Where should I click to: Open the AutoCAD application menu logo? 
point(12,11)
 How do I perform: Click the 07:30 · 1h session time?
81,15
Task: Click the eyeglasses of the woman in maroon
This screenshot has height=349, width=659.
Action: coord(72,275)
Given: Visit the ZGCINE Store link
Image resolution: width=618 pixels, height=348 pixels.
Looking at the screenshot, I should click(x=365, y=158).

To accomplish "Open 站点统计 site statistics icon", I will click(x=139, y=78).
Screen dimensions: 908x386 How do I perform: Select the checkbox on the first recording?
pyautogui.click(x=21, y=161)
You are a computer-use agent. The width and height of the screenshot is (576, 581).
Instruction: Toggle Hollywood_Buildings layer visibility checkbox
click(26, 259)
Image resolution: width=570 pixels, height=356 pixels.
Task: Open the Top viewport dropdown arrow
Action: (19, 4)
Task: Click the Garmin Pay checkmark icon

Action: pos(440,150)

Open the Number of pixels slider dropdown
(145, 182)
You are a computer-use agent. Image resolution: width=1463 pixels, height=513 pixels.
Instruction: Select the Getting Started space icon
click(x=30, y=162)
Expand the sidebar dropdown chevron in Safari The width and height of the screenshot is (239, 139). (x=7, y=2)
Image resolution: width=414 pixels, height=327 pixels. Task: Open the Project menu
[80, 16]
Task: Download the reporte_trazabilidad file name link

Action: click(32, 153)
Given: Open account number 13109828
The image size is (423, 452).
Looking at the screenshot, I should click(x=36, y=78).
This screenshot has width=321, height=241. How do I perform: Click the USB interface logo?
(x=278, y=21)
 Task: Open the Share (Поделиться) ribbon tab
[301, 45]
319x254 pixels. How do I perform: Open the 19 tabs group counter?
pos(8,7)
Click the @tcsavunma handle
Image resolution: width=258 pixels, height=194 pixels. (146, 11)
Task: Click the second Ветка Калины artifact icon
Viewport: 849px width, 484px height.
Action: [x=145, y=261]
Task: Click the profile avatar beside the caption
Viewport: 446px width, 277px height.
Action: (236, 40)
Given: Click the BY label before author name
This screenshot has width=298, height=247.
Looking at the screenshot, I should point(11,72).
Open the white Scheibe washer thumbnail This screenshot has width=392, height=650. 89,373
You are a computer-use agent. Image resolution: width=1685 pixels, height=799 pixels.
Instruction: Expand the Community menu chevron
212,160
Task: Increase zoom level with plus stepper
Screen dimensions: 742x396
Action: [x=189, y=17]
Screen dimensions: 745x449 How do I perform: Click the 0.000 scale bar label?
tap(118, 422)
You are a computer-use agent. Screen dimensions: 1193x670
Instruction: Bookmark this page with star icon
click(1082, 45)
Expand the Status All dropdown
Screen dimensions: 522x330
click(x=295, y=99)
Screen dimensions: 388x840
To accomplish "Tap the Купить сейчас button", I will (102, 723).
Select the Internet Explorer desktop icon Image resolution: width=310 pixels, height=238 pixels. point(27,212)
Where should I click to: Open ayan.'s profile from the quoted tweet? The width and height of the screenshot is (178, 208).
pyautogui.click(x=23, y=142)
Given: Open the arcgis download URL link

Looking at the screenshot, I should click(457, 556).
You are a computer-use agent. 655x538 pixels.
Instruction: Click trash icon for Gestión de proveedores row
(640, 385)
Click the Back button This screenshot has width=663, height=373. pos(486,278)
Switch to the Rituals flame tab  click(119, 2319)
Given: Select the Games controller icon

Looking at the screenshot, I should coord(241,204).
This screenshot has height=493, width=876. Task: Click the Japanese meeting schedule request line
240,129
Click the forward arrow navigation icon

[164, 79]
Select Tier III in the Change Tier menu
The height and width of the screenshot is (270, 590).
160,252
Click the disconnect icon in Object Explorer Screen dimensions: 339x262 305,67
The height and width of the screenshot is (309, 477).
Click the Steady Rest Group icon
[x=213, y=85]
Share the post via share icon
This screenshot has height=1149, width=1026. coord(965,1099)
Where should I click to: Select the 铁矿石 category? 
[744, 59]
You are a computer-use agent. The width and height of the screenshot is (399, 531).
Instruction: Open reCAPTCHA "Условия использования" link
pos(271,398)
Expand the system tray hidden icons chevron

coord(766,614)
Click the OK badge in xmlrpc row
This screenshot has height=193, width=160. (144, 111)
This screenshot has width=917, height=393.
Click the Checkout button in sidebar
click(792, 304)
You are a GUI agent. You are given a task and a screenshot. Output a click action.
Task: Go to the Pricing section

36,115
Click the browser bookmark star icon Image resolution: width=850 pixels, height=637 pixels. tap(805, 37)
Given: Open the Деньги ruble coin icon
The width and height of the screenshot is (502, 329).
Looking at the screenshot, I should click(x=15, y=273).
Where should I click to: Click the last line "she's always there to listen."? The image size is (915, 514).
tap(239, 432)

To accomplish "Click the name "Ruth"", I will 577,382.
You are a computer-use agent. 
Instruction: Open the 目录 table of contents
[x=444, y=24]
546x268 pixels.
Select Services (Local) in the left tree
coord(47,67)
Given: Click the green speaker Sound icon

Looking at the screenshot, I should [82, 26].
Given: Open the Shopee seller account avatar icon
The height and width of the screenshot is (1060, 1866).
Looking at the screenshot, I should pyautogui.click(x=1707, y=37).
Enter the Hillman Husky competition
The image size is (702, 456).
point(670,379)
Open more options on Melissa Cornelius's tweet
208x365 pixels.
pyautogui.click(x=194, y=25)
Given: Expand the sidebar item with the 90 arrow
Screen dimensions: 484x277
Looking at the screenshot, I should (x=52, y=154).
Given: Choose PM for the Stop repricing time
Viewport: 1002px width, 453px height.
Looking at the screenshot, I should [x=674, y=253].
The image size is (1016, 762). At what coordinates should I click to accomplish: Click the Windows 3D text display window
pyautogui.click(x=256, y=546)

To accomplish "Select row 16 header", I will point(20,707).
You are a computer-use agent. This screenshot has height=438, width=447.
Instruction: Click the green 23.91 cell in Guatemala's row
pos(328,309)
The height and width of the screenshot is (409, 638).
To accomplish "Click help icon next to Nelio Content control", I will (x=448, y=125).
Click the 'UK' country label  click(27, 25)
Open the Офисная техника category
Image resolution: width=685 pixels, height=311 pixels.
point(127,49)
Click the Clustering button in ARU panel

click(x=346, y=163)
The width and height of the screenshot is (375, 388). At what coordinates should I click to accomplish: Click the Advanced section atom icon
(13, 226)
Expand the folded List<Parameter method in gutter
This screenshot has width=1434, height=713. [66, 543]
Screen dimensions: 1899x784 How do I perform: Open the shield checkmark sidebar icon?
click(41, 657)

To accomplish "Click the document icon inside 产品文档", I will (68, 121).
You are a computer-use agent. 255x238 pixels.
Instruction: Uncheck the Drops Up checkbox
___
**EXERCISE PROMPT**.
Give the exact lines, and only those, from the line containing "Task: Click the profile" through the line containing "You are a computer-use agent. 655x538 pixels." in the entries above.

**RESPONSE FOR THIS EXERCISE**.
Task: Click the profile avatar beside the caption
Viewport: 446px width, 277px height.
Action: (236, 40)
Given: Click the BY label before author name
This screenshot has width=298, height=247.
Looking at the screenshot, I should point(11,72).
Open the white Scheibe washer thumbnail This screenshot has width=392, height=650. 89,373
You are a computer-use agent. Image resolution: width=1685 pixels, height=799 pixels.
Instruction: Expand the Community menu chevron
212,160
Task: Increase zoom level with plus stepper
Screen dimensions: 742x396
Action: [x=189, y=17]
Screen dimensions: 745x449 How do I perform: Click the 0.000 scale bar label?
tap(118, 422)
You are a computer-use agent. Screen dimensions: 1193x670
Instruction: Bookmark this page with star icon
click(1082, 45)
Expand the Status All dropdown
Screen dimensions: 522x330
click(x=295, y=99)
Screen dimensions: 388x840
To accomplish "Tap the Купить сейчас button", I will (102, 723).
Select the Internet Explorer desktop icon Image resolution: width=310 pixels, height=238 pixels. point(27,212)
Where should I click to: Open ayan.'s profile from the quoted tweet? The width and height of the screenshot is (178, 208).
pyautogui.click(x=23, y=142)
Given: Open the arcgis download URL link

Looking at the screenshot, I should click(457, 556).
You are a computer-use agent. 655x538 pixels.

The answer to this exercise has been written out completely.